Supplied records:
━━━━━━

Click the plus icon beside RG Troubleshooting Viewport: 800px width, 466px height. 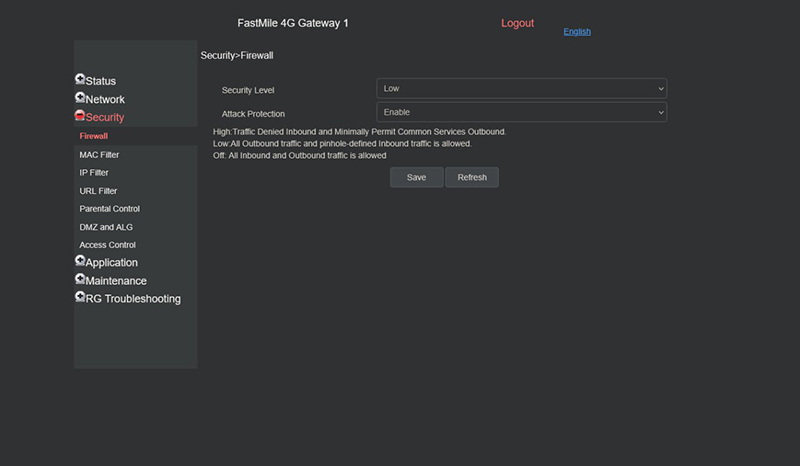[80, 297]
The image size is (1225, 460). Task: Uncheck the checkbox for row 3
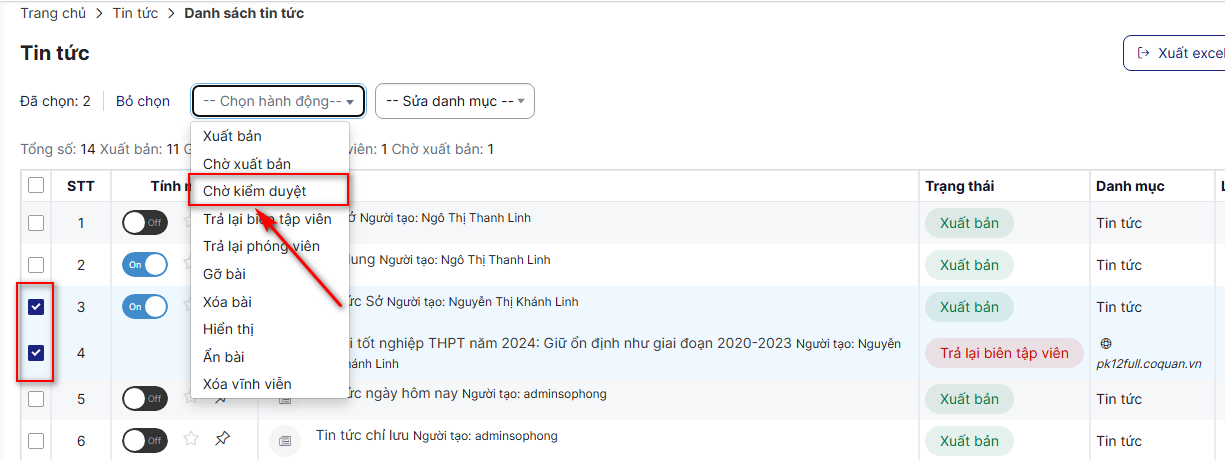(36, 307)
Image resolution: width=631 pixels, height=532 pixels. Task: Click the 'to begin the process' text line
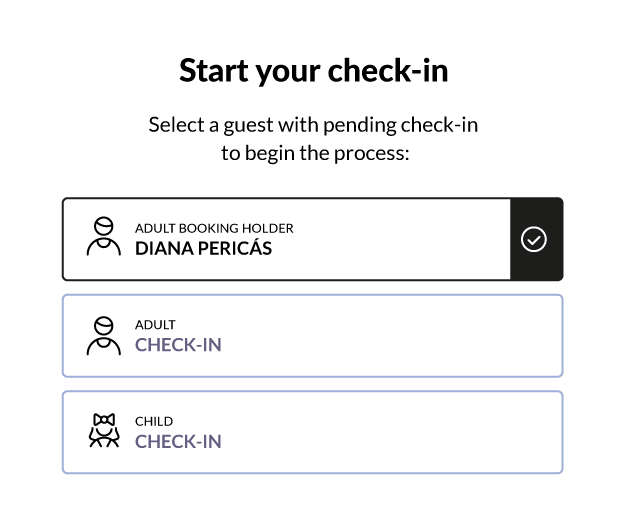(x=315, y=153)
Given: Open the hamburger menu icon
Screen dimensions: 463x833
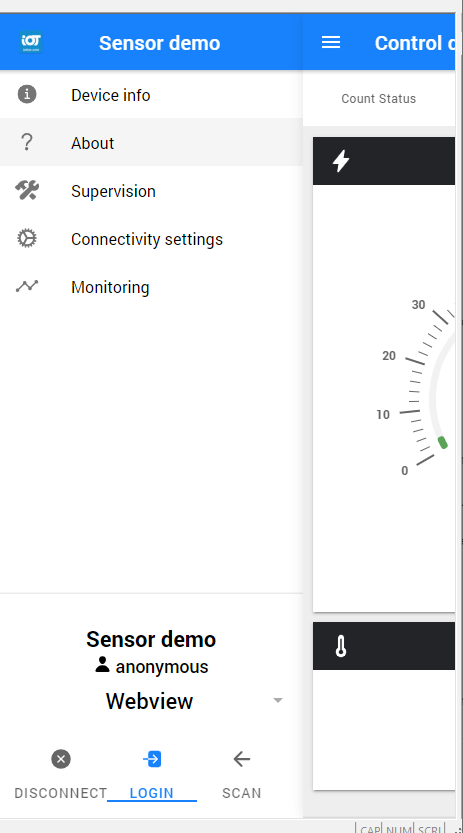Looking at the screenshot, I should [331, 42].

━━━━━━

Problem details: Reproduce everything from the line containing "The image size" down through the end of the items above, without the pictures.

Written answer:
The image size is (1225, 460). Task: Uncheck the checkbox for row 3
(36, 307)
Image resolution: width=631 pixels, height=532 pixels. Task: Click the 'to begin the process' text line
(x=315, y=153)
Given: Open the hamburger menu icon
Screen dimensions: 463x833
Looking at the screenshot, I should [331, 42].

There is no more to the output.